The sixth amendment right to jury trial does not extend to all criminal cases. District of Columbia v. Clawans, 300 U.S. 617, 624, 57 S.Ct. 660, 661-62, 81 L.Ed.2d 843 (1937); Rife, 814 F.2d at 564. This constitutional right to a jury attaches only to “serious” offenses, and not to “petty” offenses. Frank v. United States, 395 U.S. 147, 148-49, 89 S.Ct. 1503, 1504-05, 23 L.Ed.2d 162 (1969); Rife, 814 F.2d at 564; United States v. Jenkins, 734 F.2d 1322, 1326 (9th Cir.1983), cert. denied, 469 U.S. 1217, 105 S.Ct. 1198, 84 L.Ed.2d 342 (1985). The question before us is thus whether violation of section 101-20.304 is a serious or petty offense.

The Supreme Court has generally used the severity of the maximum authorized penalty as the most relevant criteria in determining whether an offense is petty or serious. See Baldwin v. New York, 399 U.S. 66, 68, 90 S.Ct. 1886, 1887-88, 26 L.Ed.2d 437 (1970) (plurality opinion); Frank, 395 U.S. at 148, 89 S.Ct. at 1504-05; Duncan v. Louisiana, 391 U.S. 145, 159, 88 S.Ct. 1444, 1452-53, 20 L.Ed.2d 491 (1968). The Baldwin plurality concluded that “no offense can be declared ‘petty’ for purposes of the right to trial by jury when imprisonment for more than six months is authorized.” 399 U.S. at 69, 90 S.Ct. at 1888. The general rule has become that an offense is petty if the maximum penalty provided does not exceed six months imprisonment, a $500 fine, or both. See Jenkins, 734 F.2d at 1326; see also 18 U.S.C. § 1(3) (defining a petty offense).1

The maximum authorized penalty at the time of the defendants’ conviction for a violation of 41 C.F.R. subpart 101-20.3 was “a fine of not more than $50 or imprisonment of not more than 30 days, or both.” 41 C.F.R. § 101-20.315 (1986); see also 40 U.S.C. § 318c.2 Because the maximum [612]*612punishment faced by the defendants here falls far below the standards for a serious offense, the offense is properly deemed petty. Accordingly, defendants are not entitled to a jury trial.3

B. Overbreadth and Vagueness

We review de novo defendants’ constitutional challenge that 41 C.F.R. § 101-20.304 (1986) is both overbroad and vague on its face. United States v. Westbrook, 817 F.2d 529, 531 (9th Cir.1987); United States v. Gilbert, 813 F.2d 1523, 1526 (9th Cir.), cert. denied, — U.S. -, 108 S.Ct. 173, 98 L.Ed.2d 127 (1987). The regulation at issue provides:

§ 101-20.304 — Conformity with signs and directions. Persons in and on property shall at all times comply with official signs of a prohibitory, regulatory, or directory nature and with the direction of Federal protective officers and other authorized individuals.

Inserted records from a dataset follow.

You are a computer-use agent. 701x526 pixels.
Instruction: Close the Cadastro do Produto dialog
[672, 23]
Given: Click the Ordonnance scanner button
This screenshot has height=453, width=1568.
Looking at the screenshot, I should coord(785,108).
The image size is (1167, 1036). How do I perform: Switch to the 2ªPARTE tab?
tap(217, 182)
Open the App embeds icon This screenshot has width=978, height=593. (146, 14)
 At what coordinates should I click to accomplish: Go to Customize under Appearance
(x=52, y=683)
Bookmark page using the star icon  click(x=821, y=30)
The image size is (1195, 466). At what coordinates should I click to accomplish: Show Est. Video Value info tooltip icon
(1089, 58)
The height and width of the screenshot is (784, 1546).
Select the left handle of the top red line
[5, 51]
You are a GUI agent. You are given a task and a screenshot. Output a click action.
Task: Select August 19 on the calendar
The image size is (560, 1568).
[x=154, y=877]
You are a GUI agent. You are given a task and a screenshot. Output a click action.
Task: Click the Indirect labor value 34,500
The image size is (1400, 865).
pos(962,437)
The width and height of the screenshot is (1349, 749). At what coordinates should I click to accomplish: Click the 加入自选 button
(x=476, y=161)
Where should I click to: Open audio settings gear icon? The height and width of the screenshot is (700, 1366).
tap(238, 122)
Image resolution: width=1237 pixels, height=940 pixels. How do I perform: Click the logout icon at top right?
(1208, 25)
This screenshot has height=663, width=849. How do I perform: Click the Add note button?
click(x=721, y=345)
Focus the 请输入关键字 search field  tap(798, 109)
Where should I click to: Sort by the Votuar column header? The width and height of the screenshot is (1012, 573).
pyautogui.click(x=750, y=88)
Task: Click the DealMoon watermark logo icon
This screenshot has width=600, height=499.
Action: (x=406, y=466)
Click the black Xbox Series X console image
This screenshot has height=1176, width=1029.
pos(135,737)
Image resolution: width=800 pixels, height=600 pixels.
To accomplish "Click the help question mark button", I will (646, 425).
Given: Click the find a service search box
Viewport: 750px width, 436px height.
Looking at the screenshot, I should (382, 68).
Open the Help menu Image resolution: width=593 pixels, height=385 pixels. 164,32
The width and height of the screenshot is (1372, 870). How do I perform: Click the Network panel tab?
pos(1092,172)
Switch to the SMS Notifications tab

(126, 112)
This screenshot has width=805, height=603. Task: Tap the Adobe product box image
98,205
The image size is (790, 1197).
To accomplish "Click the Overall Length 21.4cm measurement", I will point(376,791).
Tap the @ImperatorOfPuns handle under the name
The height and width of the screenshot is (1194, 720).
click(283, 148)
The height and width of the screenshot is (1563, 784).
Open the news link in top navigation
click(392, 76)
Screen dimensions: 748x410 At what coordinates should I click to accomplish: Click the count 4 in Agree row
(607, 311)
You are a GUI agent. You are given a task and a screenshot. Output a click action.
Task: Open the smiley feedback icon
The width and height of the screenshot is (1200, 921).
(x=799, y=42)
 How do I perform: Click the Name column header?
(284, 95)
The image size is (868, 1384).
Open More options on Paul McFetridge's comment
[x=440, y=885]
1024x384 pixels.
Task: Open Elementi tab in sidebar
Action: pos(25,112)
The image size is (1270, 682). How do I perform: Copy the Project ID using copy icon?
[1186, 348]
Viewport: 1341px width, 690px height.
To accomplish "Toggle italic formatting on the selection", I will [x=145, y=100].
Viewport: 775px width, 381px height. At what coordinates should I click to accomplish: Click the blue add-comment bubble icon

41 C.F.R. § 101-20.304 (1986).4

1. Overbreadth

Defendants contend that section 101-20.-304 is unconstitutionally overbroad on its face because there are no easily identifiable acts of any kind that it prohibits. They also maintain that there are no reasonable limiting constructions that would make the regulation constitutional.

Under the overbreadth doctrine in first amendment cases, a litigant is “permitted to challenge a statute not because their own rights of free expression are violated, but because of a judicial prediction or assumption that the statute’s very existence may cause others not before the court to refrain from constitutionally protected speech or expression.” Broadrick v. Oklahoma, 413 U.S. 601, 612, 93 S.Ct. 2908, [613]*6132916, 37 L.Ed.2d 830 (1972). Attacks are allowed on regulations that “delegate[] standardless discretionary power to local functionaries, resulting in virtually unre-viewable prior restraints on First Amendment rights.” Id. at 613, 93 S.Ct. at 2916. The Supreme Court warned, however, that “[application of the overbreadth doctrine in this manner is, manifestly, strong medicine.